En période de grosse chaleur, les fromages ne sont ni pratiques ni appétissants : ils dégoulinent, transpirent, sentent fort.

Alors qu’un bon yaourt ou une faisselle de lait de vache ou de chèvre tout juste sortis du réfrigérateur, c’est totalement délicieux.

On les mélange dans des pêches, des abricots, des fraises coupés en morceaux.

Les sodas : au placard !

Si malheureusement votre frigo est garni de sodas, il est urgent de les remiser ailleurs. Et ce, pour le bien de toute votre famille.

De plus, une boisson sucrée désaltère moins bien que de l’eau. La sensation de soif revient beaucoup plus rapidement.

Garnissez le frigo de bouteilles d’eau.

Si vous entendez des hurlements, préparez de grands pots de citronnade peu sucrée ou d’eau avec un petit peu de sirop de menthe ou de grenadine : ça ne sera pas de l’eau pure, ça aura un peu de couleur et de saveur sucrée et ça sera moins nocif que les sodas.
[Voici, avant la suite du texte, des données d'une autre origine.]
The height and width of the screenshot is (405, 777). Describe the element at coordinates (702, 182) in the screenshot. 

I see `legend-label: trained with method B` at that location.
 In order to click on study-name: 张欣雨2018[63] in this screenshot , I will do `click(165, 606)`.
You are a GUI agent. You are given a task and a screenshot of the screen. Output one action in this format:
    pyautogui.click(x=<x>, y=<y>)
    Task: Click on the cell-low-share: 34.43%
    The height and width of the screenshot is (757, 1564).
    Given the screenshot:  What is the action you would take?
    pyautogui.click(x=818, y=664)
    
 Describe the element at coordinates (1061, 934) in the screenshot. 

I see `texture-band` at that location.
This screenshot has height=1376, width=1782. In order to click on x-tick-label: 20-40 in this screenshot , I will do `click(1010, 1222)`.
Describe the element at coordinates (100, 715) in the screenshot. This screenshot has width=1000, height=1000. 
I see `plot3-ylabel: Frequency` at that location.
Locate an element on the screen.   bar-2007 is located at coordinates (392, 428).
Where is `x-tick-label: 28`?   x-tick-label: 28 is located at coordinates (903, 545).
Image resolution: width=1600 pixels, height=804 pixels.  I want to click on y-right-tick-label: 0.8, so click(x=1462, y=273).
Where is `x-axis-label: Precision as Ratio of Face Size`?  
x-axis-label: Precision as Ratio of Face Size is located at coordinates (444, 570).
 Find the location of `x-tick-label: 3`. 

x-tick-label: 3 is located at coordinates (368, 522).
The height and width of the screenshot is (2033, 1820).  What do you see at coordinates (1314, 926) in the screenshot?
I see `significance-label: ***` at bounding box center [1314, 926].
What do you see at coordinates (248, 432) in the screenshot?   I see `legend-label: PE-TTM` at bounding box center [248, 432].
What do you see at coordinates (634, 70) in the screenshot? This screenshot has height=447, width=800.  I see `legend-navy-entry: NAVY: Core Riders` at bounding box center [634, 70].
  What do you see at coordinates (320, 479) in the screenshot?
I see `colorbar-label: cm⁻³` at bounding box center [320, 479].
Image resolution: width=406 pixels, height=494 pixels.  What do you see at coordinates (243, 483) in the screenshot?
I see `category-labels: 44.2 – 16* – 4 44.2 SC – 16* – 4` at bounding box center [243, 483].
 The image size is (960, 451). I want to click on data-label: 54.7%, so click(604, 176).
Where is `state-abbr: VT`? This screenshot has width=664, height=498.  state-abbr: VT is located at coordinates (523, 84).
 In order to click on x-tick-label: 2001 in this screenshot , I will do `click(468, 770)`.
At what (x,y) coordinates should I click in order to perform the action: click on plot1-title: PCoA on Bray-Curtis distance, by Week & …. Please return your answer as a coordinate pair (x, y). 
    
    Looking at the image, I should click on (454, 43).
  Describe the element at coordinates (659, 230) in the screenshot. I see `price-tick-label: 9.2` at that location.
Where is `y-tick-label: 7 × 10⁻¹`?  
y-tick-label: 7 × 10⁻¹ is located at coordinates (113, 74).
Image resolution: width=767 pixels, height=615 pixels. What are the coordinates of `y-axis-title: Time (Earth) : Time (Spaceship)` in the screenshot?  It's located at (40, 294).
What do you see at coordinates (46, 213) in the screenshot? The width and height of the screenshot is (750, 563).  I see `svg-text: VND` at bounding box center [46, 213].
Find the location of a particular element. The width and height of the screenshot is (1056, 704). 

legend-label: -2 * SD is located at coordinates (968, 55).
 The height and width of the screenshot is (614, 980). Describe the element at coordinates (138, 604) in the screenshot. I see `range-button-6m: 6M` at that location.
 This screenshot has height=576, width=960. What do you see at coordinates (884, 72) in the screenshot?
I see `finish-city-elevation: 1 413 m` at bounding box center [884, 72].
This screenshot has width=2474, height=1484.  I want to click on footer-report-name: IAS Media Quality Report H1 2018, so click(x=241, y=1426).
Si la chaleur dure suffisamment longtemps, voilà probablement une bonne occasion de les (vous ?) désintoxiquer de ces fichues boissons sucrées !

Ne buvez pas glacé mais frais ou tiède

Puisque vous transpirez plus que de coutume, vous avez logiquement besoin de beaucoup plus d’eau.

Quand vous en avalez un verre et qu’elle est bien glacée, votre estomac s’agite dans tous les sens pour la réchauffer. Et il produit de la chaleur interne dont vous n’avez pas besoin.

En plus, ce grand froid sidère vos papilles et ça perturbe les signaux envoyés dans votre cerveau. Vous avez, sur le moment, l’impression de vous désaltérer mais en fait vous n’avez pas vraiment votre quota d’eau.

Faites couler l’eau du robinet, remplissez-en votre verre et ajoutez-y un glaçon si elle s’entête à rester tiède, ce qui n’est pas agréable, vous vous désaltérerez beaucoup mieux.

Faites des glaces à l’eau maison

Faites des glaçons de thé à la menthe, en y ajoutant dans chacun une ou deux gouttes d’alcool de menthe.

Quand vous les suçoterez, dans la journée, vous aurez une agréable sensation de fraîcheur dans la bouche.

Si vous avez les moules bâtonnets ad hoc, préparez des glaces à l’eau pour toute la famille.

Mélangez de l’eau ou du lait écrémé avec un peu de sirop de menthe, de fraise, de grenadine, versez dans les moules puis mettez-les au congélateur pour 3 heures.

Ça sera moins de calories qu’une glace ou un sorbet du commerce.